Depends on....

Density of glas fibre (s-type) is about 2.5 kg/m3
Carbon is about 1.8 kg/m3
In hand made laminats you have about 30% to 40% fibres the rest is resin. Hence you save a couple of kg.
The boat would be more stiff and has more strength.
Designing the the boat to same strength (whatever that is) would lead to about 20% to 0% of weight saving (in the hulls without fittings)
Basically evertime where your structure is driven by pure strength you save weight, when your structure is driven by minimum skin thickness or local damage tolereance etc. weight saving goes to zero.
If the part is strength-driven, you would reduce skin thickness, but less thick skins are more prone to penetration and buckling, etc. so you can't use the full benefit.

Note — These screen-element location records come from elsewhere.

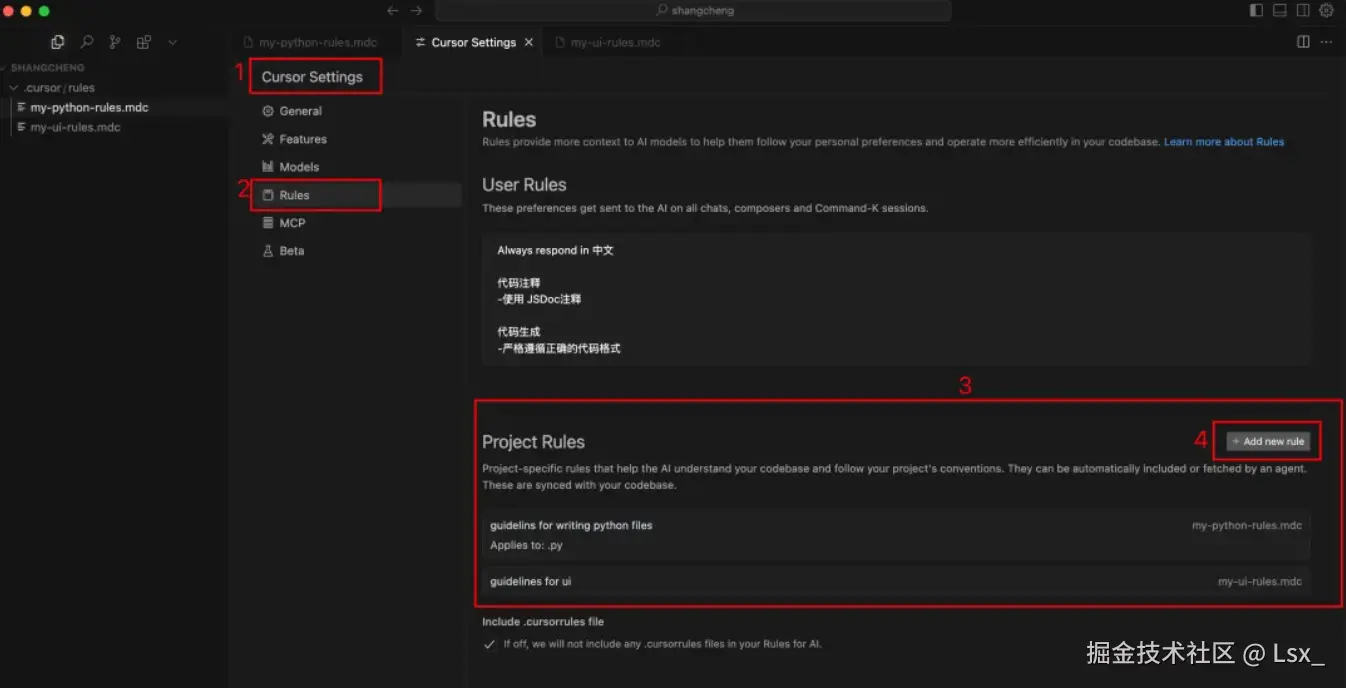Expand the additional views chevron dropdown
The width and height of the screenshot is (1346, 688).
tap(172, 42)
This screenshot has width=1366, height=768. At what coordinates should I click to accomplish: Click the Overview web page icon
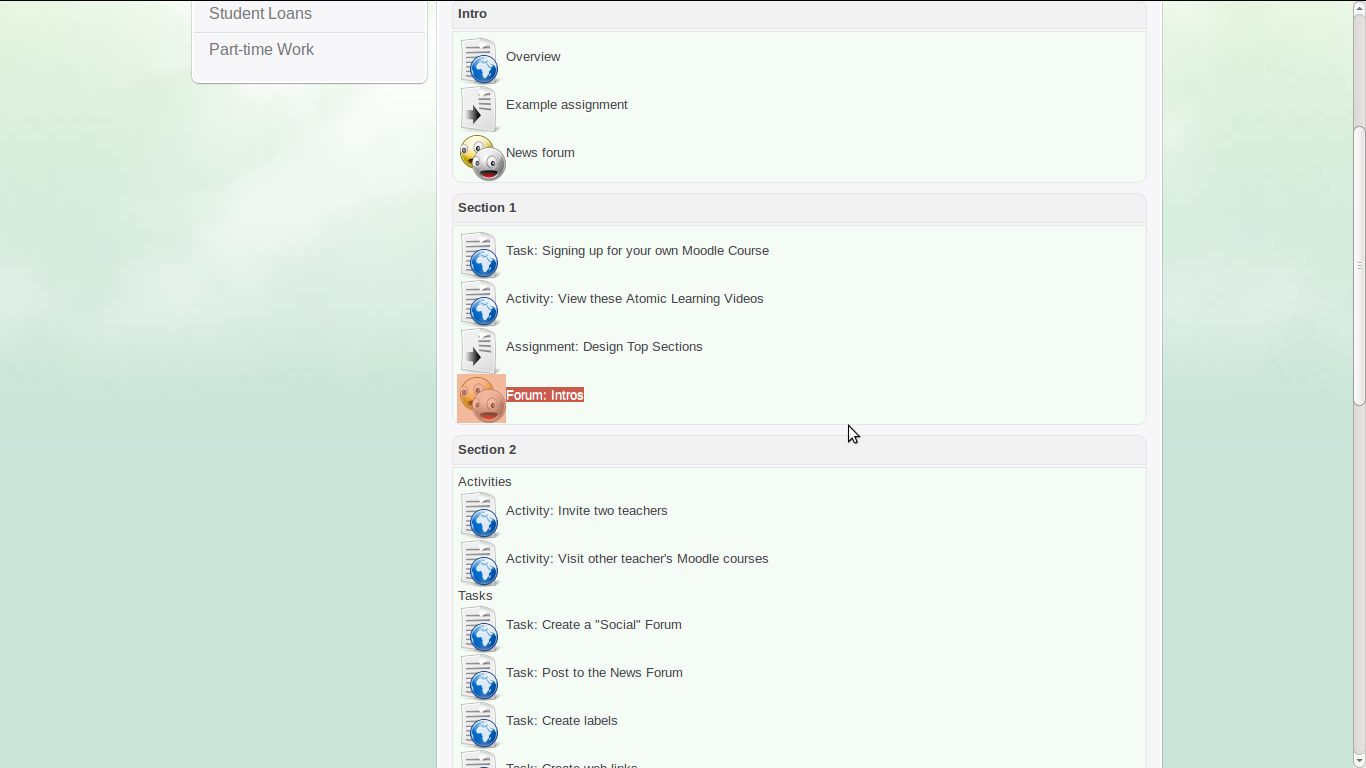(480, 60)
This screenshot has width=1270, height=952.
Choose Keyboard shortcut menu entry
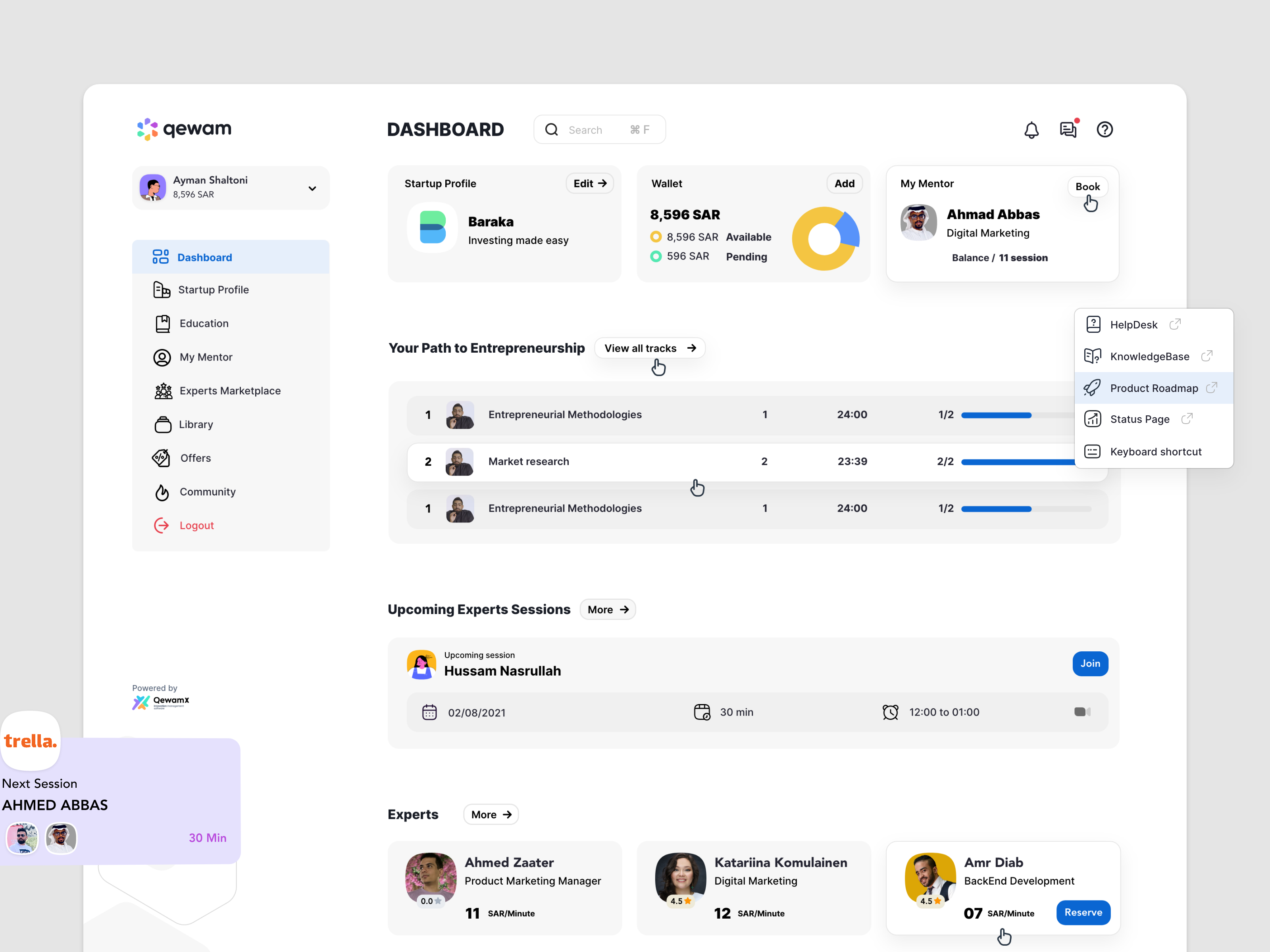[x=1155, y=452]
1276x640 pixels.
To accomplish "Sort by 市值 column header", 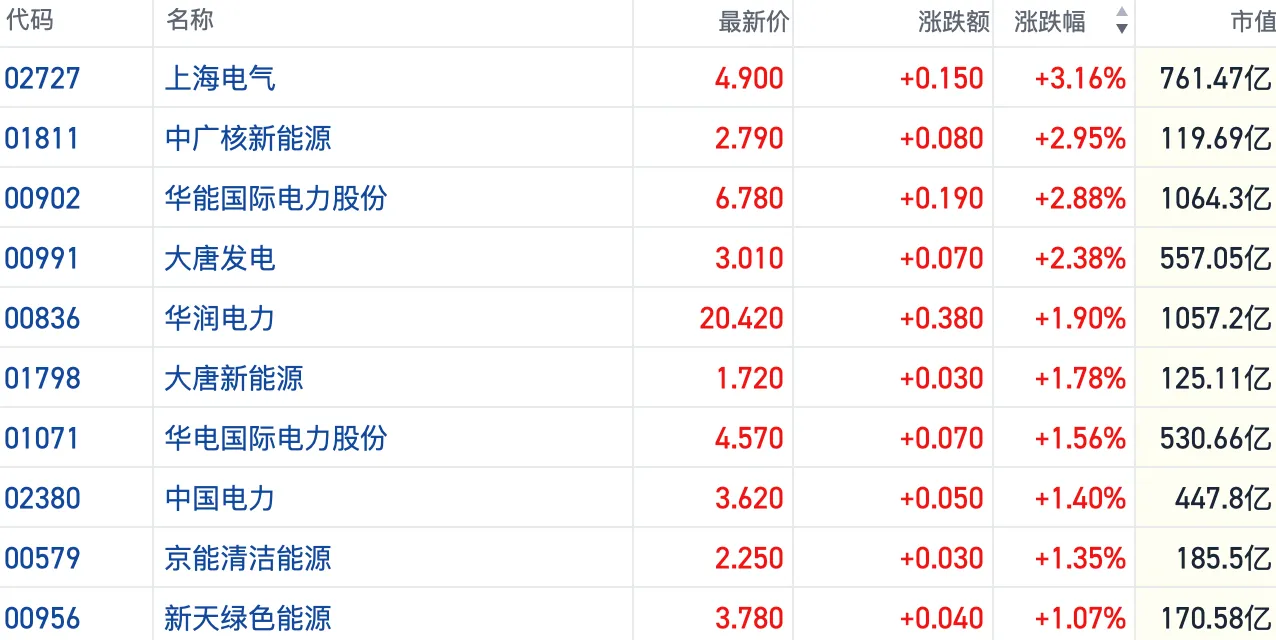I will tap(1252, 21).
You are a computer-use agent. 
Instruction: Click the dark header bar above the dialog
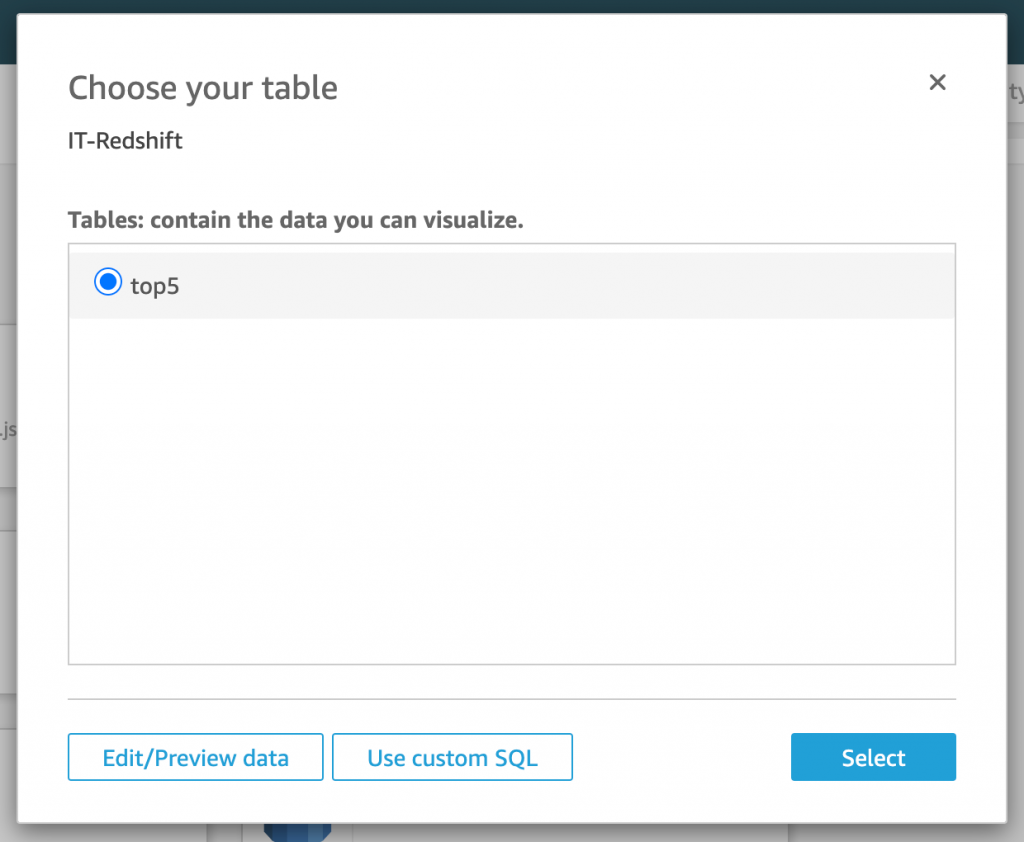[511, 7]
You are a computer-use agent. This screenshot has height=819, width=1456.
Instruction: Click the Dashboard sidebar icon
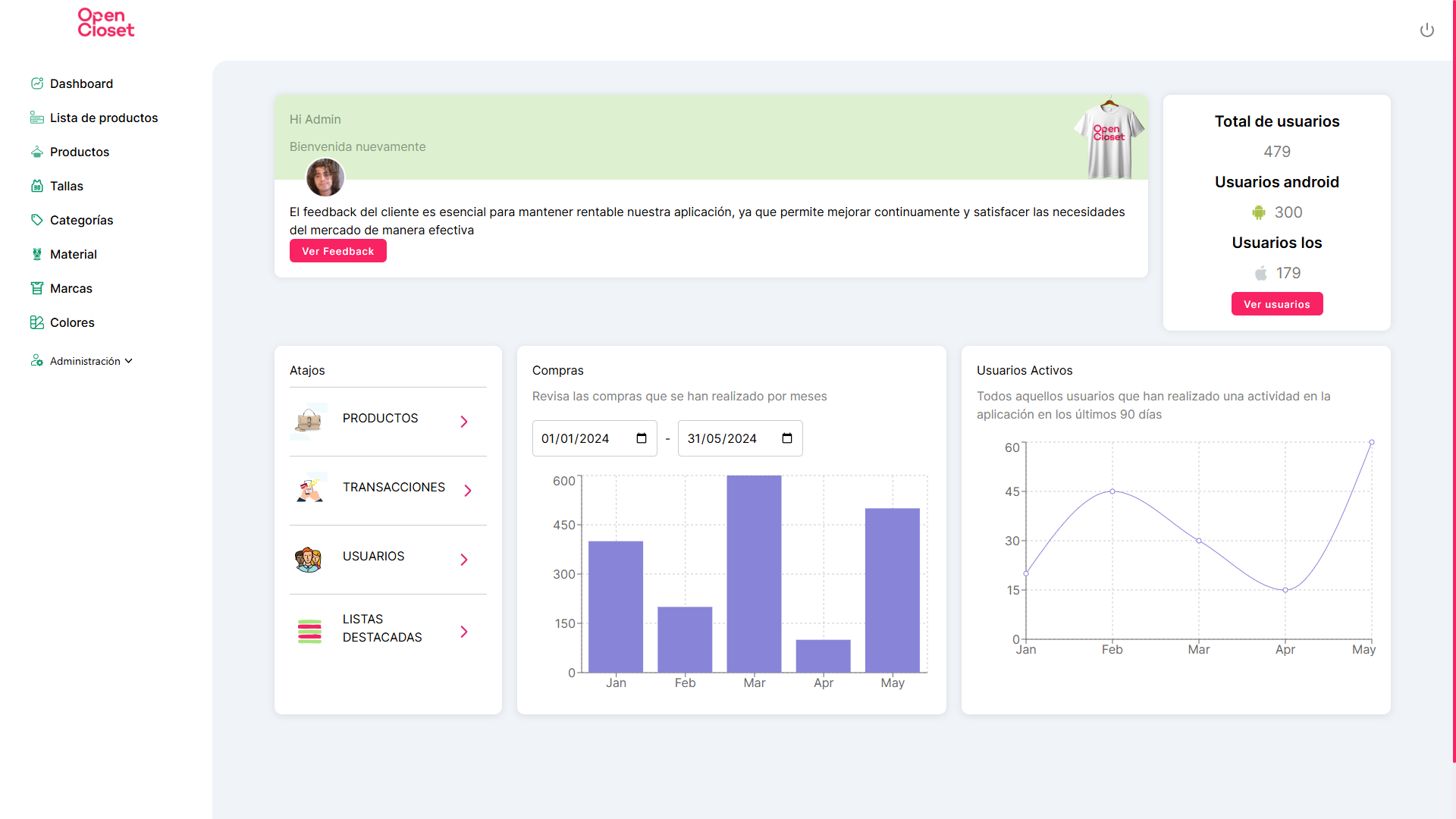pos(36,83)
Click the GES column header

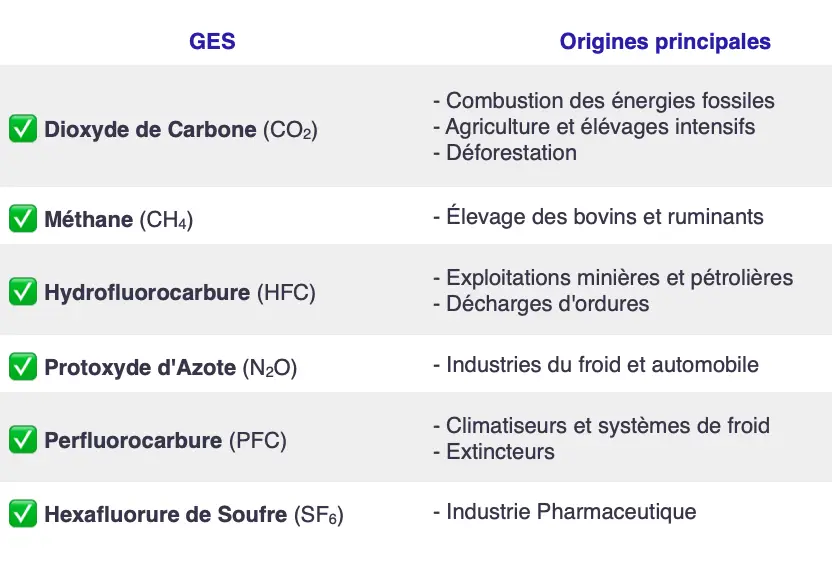pos(212,42)
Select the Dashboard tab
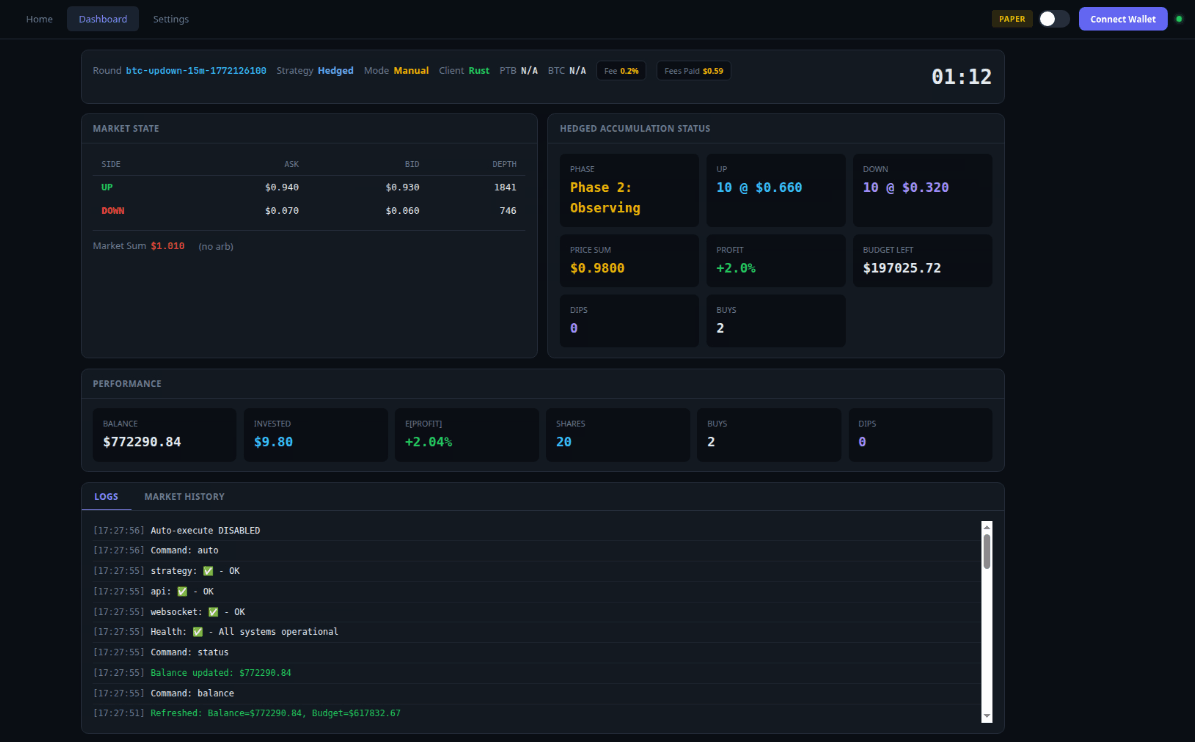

Yes, marketing people will tell us about big benefits, but check reality
* B787 is over weight and not up to strength
* Mitsubishi announces to make the wing of their futur regional jet out of aluminium, because it is lighter!

By the way, the strength (not stiffness) of a beach cat hull would be improved by factor 1.5 ... 2 with epoxy resin, instead of polyester.
Another efficient way of weight saving would be efficient structural design and quality control during manufacturing, both are less expensive than CFRP. ... but CFRP looks more pimped.